Given records Start Marker

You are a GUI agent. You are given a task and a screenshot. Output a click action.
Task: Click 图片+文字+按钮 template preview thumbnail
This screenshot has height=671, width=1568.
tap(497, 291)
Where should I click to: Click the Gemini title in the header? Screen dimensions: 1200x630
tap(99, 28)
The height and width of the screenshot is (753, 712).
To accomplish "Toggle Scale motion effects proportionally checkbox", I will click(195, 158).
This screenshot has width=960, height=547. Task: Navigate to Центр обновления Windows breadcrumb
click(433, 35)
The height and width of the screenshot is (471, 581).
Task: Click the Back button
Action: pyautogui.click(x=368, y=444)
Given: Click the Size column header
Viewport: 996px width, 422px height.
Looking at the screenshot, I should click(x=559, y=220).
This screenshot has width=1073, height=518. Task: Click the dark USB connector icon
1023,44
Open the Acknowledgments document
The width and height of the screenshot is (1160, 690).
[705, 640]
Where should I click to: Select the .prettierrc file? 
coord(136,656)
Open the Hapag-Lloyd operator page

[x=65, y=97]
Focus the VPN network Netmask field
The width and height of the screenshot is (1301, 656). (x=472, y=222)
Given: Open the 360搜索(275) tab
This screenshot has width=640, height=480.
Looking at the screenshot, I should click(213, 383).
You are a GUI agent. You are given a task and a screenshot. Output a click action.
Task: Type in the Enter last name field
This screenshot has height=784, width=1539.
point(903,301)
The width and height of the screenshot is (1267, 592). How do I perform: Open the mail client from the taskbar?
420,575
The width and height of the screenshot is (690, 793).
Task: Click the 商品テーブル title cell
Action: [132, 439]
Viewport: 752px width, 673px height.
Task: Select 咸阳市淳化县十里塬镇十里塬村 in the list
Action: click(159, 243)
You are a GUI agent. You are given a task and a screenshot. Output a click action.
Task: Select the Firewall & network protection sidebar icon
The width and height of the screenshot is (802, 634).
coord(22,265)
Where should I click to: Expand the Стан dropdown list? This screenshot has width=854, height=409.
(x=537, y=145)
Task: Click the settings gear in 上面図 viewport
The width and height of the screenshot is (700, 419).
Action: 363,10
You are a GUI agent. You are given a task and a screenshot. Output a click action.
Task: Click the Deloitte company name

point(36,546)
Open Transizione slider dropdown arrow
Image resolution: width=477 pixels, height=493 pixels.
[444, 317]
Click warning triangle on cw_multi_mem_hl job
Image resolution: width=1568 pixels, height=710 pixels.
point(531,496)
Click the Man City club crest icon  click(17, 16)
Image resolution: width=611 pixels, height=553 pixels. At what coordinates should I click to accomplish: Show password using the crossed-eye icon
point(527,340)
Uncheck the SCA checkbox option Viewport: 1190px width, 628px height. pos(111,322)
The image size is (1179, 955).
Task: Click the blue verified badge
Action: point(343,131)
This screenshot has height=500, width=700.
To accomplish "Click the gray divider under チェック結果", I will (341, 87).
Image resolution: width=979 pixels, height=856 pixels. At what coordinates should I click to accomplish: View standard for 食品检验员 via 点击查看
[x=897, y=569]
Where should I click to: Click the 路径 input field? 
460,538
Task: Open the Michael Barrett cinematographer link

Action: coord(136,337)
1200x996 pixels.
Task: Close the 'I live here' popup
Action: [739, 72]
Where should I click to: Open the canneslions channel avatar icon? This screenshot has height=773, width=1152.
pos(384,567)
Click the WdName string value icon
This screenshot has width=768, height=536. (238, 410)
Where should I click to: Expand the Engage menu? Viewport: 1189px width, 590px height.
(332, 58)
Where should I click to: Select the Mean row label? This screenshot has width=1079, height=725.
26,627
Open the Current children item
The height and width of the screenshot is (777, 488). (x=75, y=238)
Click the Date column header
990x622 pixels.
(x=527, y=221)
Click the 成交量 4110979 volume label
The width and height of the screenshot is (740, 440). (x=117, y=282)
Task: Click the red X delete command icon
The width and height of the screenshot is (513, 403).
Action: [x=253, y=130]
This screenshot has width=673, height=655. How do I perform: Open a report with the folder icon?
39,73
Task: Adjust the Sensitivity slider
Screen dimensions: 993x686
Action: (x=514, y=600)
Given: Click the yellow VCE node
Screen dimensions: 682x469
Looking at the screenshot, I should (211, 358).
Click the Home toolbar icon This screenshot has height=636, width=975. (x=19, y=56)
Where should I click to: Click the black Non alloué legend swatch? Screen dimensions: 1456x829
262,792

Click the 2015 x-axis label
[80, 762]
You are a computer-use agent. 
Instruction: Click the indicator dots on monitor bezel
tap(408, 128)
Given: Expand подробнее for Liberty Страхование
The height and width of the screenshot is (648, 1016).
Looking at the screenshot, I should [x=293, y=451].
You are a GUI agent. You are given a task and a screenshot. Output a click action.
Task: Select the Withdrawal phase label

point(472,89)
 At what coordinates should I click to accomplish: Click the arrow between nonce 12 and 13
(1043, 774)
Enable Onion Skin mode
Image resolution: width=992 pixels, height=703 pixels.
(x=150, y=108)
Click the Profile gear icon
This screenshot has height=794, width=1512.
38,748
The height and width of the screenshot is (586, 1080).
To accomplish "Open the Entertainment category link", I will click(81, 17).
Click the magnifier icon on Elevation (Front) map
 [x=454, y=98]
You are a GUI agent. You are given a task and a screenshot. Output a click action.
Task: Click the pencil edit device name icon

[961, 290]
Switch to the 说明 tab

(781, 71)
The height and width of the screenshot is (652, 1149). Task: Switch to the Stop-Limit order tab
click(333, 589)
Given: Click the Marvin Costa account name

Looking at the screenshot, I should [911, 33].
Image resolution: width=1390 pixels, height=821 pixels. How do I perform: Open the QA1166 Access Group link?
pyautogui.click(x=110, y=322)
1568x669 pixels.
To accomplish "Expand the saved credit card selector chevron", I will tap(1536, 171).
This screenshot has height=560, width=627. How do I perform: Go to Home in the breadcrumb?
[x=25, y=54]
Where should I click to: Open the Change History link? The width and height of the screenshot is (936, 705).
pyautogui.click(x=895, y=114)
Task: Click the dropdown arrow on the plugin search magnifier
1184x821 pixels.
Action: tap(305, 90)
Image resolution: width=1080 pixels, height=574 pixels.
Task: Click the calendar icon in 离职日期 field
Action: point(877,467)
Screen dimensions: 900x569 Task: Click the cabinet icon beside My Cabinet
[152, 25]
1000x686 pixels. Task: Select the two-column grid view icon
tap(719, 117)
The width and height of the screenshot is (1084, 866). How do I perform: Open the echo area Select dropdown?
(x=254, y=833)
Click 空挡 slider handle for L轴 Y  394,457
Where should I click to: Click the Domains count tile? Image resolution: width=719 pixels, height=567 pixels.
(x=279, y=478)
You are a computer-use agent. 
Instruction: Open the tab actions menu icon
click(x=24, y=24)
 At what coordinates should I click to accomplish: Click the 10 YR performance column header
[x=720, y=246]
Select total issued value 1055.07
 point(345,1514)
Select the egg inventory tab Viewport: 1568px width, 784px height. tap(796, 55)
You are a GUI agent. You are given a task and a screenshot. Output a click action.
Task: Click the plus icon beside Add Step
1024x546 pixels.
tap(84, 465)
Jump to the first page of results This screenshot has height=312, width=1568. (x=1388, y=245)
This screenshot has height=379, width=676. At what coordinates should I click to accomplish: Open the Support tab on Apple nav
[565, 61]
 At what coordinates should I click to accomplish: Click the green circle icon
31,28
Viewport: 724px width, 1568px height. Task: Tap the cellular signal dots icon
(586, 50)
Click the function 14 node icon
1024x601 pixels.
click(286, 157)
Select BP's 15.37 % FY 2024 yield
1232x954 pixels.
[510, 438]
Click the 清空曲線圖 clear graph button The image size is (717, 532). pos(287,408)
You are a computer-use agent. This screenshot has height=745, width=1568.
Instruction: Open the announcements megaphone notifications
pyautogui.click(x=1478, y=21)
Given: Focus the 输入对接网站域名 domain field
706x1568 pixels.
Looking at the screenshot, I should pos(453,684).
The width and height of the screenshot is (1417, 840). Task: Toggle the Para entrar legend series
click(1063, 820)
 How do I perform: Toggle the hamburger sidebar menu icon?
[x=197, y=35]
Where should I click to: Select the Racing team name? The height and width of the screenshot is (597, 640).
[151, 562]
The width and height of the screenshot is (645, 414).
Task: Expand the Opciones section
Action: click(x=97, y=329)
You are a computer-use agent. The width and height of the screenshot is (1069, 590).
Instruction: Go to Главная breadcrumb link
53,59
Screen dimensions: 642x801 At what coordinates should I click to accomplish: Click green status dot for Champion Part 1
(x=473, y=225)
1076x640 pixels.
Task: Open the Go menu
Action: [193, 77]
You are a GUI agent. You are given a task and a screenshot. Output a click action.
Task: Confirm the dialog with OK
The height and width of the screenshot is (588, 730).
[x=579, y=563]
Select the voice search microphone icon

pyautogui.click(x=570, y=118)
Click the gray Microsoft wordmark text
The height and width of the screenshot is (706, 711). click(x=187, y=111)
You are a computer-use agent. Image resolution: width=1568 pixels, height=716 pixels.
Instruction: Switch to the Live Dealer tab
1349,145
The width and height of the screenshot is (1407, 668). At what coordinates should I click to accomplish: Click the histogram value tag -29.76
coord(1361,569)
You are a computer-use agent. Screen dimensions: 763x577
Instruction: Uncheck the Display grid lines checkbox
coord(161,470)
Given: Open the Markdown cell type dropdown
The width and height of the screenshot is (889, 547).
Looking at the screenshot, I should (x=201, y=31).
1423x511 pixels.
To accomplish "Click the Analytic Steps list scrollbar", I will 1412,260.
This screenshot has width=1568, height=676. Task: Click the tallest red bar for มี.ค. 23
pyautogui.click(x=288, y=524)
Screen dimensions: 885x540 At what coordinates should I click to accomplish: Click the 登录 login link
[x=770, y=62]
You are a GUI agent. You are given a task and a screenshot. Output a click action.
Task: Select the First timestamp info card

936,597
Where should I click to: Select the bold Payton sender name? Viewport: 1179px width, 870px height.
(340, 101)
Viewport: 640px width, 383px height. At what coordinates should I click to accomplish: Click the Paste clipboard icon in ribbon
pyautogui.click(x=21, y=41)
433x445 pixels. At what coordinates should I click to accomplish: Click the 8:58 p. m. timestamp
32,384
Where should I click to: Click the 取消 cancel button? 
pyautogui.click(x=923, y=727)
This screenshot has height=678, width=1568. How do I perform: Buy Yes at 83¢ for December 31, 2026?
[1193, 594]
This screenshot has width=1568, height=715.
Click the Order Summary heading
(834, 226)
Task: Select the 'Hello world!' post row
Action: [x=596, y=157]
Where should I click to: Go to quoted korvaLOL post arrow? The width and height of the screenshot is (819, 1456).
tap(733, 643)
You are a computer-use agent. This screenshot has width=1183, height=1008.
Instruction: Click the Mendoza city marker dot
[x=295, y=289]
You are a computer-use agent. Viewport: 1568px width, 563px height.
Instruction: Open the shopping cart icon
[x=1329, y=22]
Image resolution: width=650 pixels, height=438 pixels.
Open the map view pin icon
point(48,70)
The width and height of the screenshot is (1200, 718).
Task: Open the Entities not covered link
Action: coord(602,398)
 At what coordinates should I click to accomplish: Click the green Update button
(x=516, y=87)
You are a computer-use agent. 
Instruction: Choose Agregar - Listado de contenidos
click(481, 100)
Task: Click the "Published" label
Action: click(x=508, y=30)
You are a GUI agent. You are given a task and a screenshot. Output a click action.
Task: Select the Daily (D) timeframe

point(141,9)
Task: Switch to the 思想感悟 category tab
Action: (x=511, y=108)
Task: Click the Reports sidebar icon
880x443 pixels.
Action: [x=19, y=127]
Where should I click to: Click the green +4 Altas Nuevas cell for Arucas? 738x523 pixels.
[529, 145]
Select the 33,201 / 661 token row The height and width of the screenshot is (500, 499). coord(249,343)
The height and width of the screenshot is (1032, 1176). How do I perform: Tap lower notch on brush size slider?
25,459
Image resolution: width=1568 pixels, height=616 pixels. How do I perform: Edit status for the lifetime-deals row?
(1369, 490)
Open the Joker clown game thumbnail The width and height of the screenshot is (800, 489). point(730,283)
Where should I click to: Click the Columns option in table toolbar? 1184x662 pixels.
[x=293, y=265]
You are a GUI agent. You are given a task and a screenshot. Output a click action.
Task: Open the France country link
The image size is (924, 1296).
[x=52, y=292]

Given records End Marker

**Task goal**
Would you please copy each line of the listing that contains the word "thumbnail"?

**Result of this task**
Task: Click 图片+文字+按钮 template preview thumbnail
Open the Joker clown game thumbnail The width and height of the screenshot is (800, 489). point(730,283)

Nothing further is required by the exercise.